Han intentado matarme los ciclones de la hipocresía, los virus insurrectos de la incipiente democracia. Me he dejado un codo, la virginidad y varios dientes y ya voy resintiéndome de esta cadera o de aquella rodilla. «Los años no pasan en vano», me lo dijo aquella anciana que vivía en la Biblia y se hartó de parir hijos a la sombra de un hombre, que según la costumbre, era santo. He recorrido el mundo al compás de mis zapatillas y estoy dejándome la esperanza en cualquier esquina del llanto.

Sigo viva.

Mi sombra me acompaña a pesar de la lepra de mi silencio, por eso le cuento fábulas alrededor de una hoguera inventada para que siga aquí, arrítmica e insondable, como yo. Pero tengo mucha suerte, a veces me vislumbro siendo otra que no soy yo y me compadezco de esa otra-mí-misma, de tanta perfección idealizada, de esa bondad de plástico que supuran las esquinas cuadradas del desaliento.

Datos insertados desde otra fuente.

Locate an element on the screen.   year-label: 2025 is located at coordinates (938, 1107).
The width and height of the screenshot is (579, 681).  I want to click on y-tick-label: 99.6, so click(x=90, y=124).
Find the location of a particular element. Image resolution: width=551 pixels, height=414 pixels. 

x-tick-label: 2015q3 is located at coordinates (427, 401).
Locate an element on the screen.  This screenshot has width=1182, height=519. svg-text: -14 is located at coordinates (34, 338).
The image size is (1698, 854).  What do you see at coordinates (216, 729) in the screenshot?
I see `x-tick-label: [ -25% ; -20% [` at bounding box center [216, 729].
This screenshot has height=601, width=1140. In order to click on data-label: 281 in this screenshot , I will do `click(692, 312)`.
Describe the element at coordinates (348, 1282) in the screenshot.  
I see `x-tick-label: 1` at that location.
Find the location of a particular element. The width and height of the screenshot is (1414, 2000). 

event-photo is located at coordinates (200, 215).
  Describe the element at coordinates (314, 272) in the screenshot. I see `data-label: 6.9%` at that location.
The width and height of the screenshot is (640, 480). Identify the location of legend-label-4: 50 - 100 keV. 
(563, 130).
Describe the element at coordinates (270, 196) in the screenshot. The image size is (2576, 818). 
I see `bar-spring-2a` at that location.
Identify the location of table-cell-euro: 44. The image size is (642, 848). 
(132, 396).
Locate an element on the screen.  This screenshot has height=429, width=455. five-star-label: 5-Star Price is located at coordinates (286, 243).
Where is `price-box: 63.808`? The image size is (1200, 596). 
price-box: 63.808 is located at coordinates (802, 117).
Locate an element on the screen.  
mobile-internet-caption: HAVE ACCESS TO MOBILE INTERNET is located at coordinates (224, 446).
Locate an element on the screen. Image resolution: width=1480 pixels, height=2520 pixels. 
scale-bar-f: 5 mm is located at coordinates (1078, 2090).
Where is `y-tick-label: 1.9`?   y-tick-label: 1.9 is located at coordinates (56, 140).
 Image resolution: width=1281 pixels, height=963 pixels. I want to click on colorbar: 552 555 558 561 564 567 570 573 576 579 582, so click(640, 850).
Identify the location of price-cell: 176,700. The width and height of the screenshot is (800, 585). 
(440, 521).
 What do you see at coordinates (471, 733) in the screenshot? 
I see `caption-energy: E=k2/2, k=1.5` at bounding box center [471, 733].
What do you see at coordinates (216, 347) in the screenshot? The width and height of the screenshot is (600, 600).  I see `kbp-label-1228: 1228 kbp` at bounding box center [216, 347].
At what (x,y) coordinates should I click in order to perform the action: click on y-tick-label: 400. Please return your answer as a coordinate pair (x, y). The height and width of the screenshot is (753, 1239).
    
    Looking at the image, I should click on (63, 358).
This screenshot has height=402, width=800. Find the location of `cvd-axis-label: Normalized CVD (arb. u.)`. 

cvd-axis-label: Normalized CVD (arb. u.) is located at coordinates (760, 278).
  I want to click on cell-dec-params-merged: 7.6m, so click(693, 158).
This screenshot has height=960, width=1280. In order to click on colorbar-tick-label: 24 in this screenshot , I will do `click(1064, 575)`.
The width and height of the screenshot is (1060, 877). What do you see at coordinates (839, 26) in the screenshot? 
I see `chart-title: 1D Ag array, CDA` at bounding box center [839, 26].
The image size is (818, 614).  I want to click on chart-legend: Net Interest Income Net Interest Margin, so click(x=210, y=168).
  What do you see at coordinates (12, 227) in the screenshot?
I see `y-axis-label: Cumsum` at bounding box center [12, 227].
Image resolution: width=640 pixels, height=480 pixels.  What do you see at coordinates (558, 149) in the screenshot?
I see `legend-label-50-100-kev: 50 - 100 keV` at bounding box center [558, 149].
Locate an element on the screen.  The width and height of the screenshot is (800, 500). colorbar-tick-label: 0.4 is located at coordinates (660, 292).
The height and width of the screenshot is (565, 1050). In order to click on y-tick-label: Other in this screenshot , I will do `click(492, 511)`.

Por eso sigo aquí: desarticuladamente enamorada, lamiéndome las últimas vísceras con la lengua viperina de las verdades incipientes, caóticamente fugaz y tan perecedera como esas hojas que, ahora, crujen bajo mis suelas. Pero dejadme que hoy, y sin que sirva de precedente, me alegre por mi sonrisa y por esta luz de eterna esperanza que, de vez en cuando, cruza por el camino de mi alma.